----- MATERIAL SHOWN -----
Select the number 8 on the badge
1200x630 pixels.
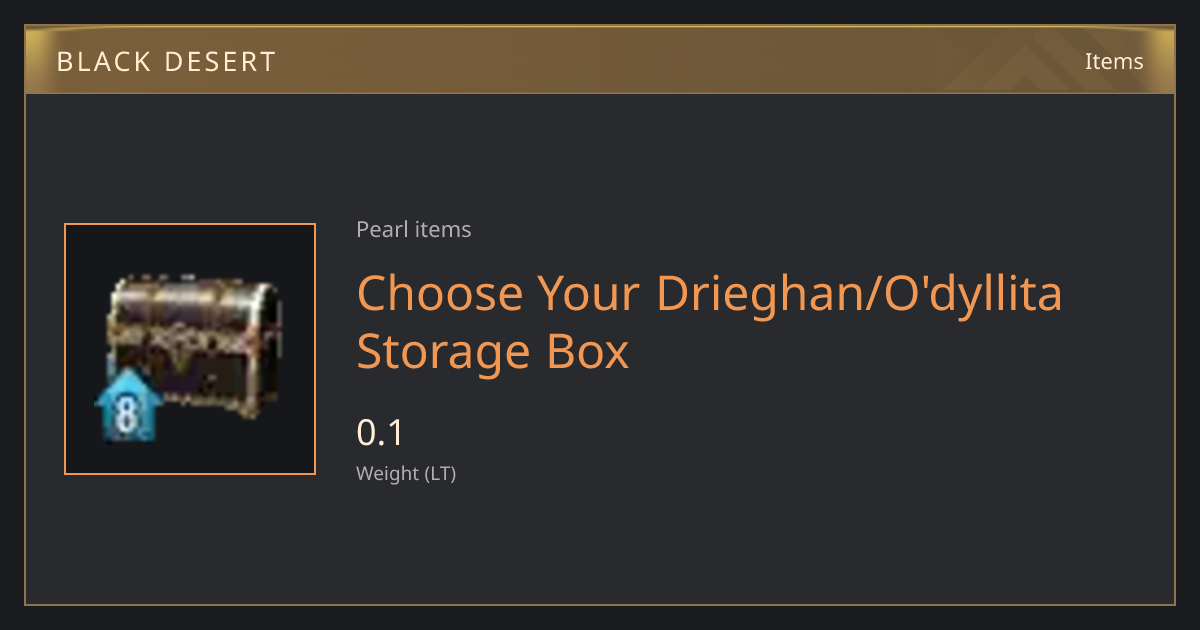(126, 413)
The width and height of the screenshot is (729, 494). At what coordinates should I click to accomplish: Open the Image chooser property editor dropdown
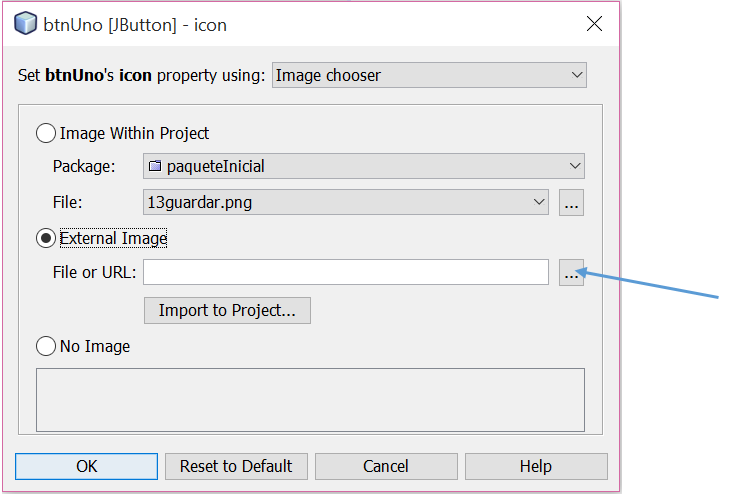[x=429, y=75]
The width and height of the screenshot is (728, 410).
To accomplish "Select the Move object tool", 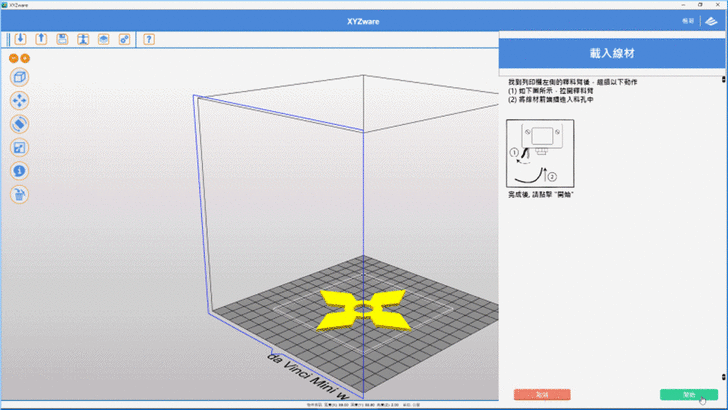I will tap(19, 100).
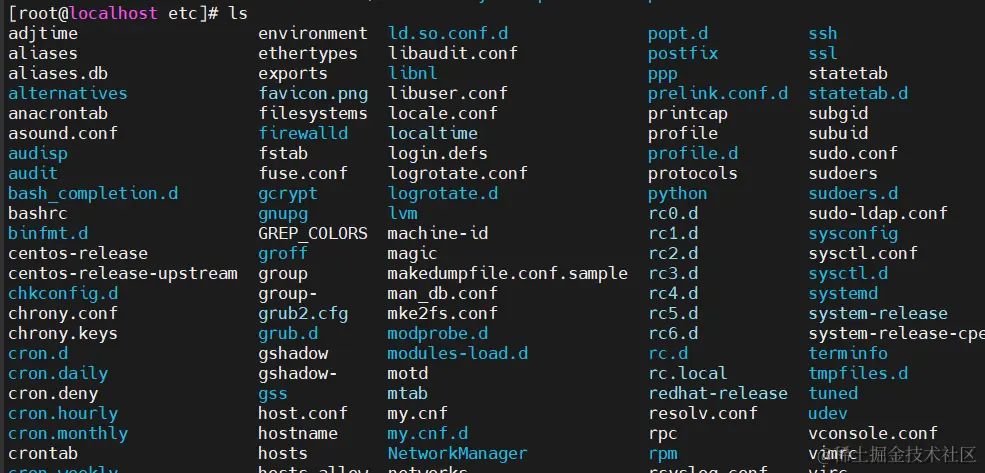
-----
## [PROBLEM REQUIREMENTS]
Within the entries above, give again exactly the lines starting at the one that contains "1200x630 pixels." and ending at the one that contains "The width and height of the screenshot is (728, 410).", leaving out the pictures.

## [COMPLETED EXERCISE]
1200x630 pixels.
(126, 413)
The width and height of the screenshot is (729, 494). At what coordinates should I click to accomplish: Open the Image chooser property editor dropdown
[x=429, y=75]
The width and height of the screenshot is (728, 410).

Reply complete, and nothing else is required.